6. CONFIDENTIALITY. COMPANY shall keep confidential and not disclose to any third party the terms of this AGREEMENT without the prior written consent of the other, except that: (a) the terms hereof may be disclosed, on a confidential basis, to the respective party employees, attorneys and accountants; (b) the terms may be disclosed in any discovery proceedings related to the lawsuits filed by or against the disclosing party, provided that commercially reasonable efforts will be made by the disclosing party to require that the terms of the AGREEMENT be maintained as confidential; and (c) the terms may be disclosed to the extent necessary to comply with any applicable law, court order or inquiry by a taxing authority, provided that commercially reasonable efforts will be made by the disclosing party to require that the terms of the AGREEMENT be maintained as confidential.

7. EXCLUSIVE REMEDY. The COMPOSITIONS, LIBRARIES, and WEBSITE are provided "as is," with all faults and without warranty of any kind. All warranties are disclaimed, whether express, implied or statutory, including but not limited to warranties of merchantability, fitness for a particular purpose, title, and non-infringement of third party intellectual property rights, or that the WEBSITE functions, including COMPANY'S ability to download COMPOSITIONS, will meet COMPANY'S requirements or that its operation will be uninterrupted or error free or that the WEBSITE will be virus free. The entire risk as to the quality and performance of the WEBSITE is with COMPANY. This disclaimer applies to and is for the benefit of UPM, its subsidiaries, affiliates, agents, vendors, third parties, and licensors.

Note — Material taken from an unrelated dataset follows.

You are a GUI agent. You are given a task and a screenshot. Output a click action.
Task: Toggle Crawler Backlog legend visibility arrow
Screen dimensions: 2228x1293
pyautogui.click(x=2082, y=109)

8. LIMITATION OF LIABILITY. To the maximum extent permitted by applicable law, in no event shall UPM, or its affiliates, subsidiaries, agents, vendors, or licensors be liable to COMPANY or any third party for any damages of any kind, including but not limited to punitive, exemplary, special, incidental, direct, indirect, or consequential damages (for example, damages for loss of business or personal profits, business interruption, loss of business information, or any other pecuniary loss) arising out of the use of or inability to use the WEBSITE or the provision of or failure to provide direct or indirect Support Services, even if UPM has been advised of the possibility of such damages. In no event shall UPM's liability for any damages, regardless of kind or type, to COMPANY or any other person exceed the amount paid by COMPANY with respect to this AGREEMENT.

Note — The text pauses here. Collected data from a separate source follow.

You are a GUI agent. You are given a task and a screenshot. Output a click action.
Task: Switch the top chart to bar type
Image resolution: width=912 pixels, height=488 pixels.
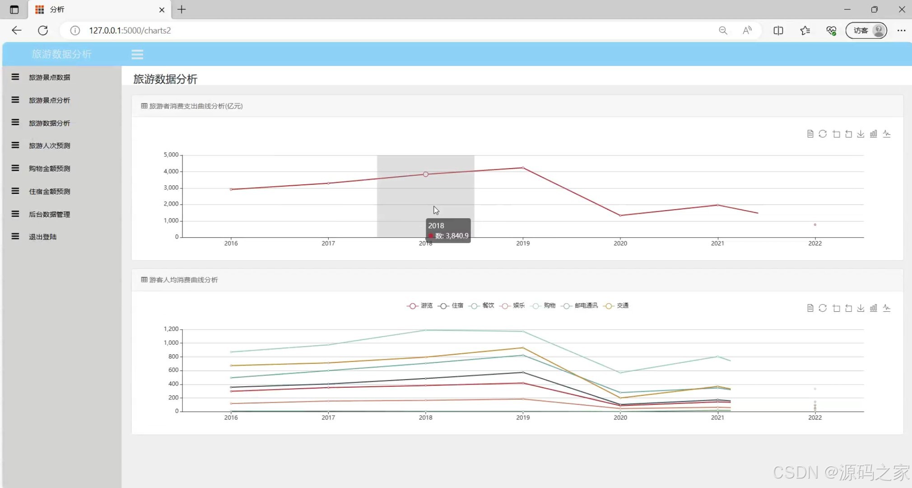874,134
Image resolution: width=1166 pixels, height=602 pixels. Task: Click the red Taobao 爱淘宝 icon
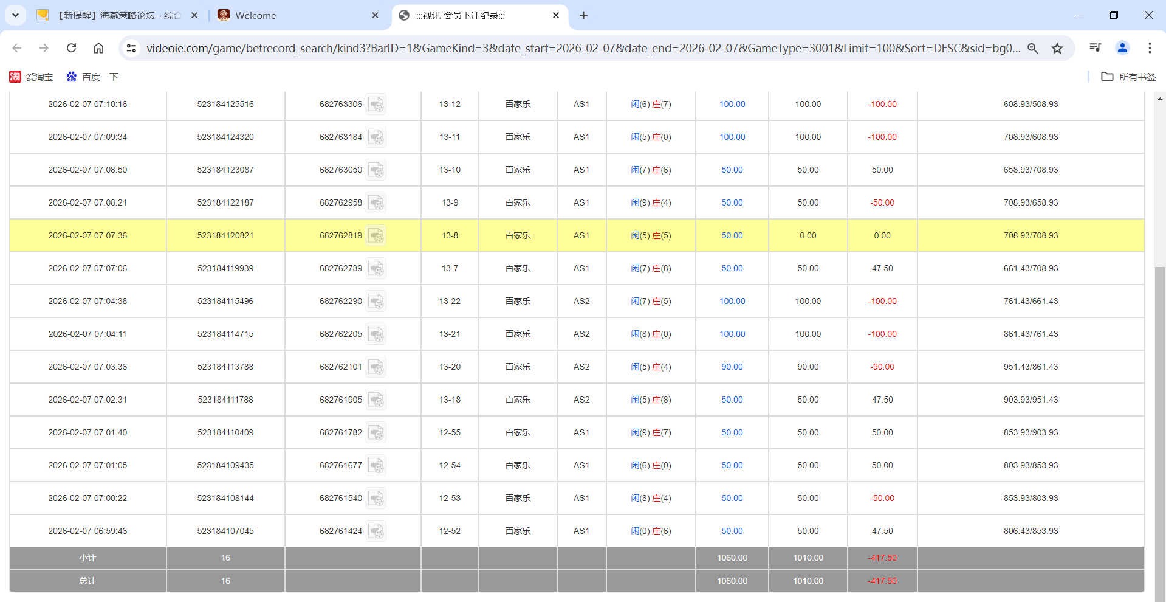tap(15, 77)
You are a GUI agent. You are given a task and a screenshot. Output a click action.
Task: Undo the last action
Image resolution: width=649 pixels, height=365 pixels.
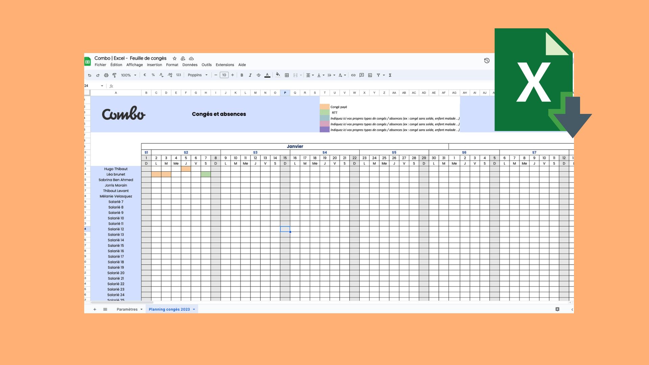point(90,75)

9. ENTIRE AGREEMENT. This AGREEMENT constitutes the entire agreement between COMPANY and UPM with respect to the subject matter hereto and may not be amended except by an agreement in writing executed by the parties hereto. To the extent that the terms and conditions of this AGREEMENT conflict with another prior unexecuted document (i.e., purchase order, etc.) then the terms of this AGREEMENT shall prevail. COMPANY acknowledges that ONLINE ACCEPTANCE by UPM or its receipt of a faxed counterpart of the AGREEMENT evidencing the signature by COMPANY, including, without limitation, COMPANY clicking the "Agree" button, which COMPANY expressly acknowledges is intended as an original signature and shall be deemed consent to be bound by the terms of this AGREEMENT, shall be effective as an original signature for all purposes.

By clicking the ‘I agree to UPM’s terms and conditions’ checkbox I represent and acknowledge that:

1. I have read, understood, and consented to the disclosures above, and I agree to enter into a legally binding contract based on the above terms and conditions.

2. I intend this act to be my legal signature to this AGREEMENT.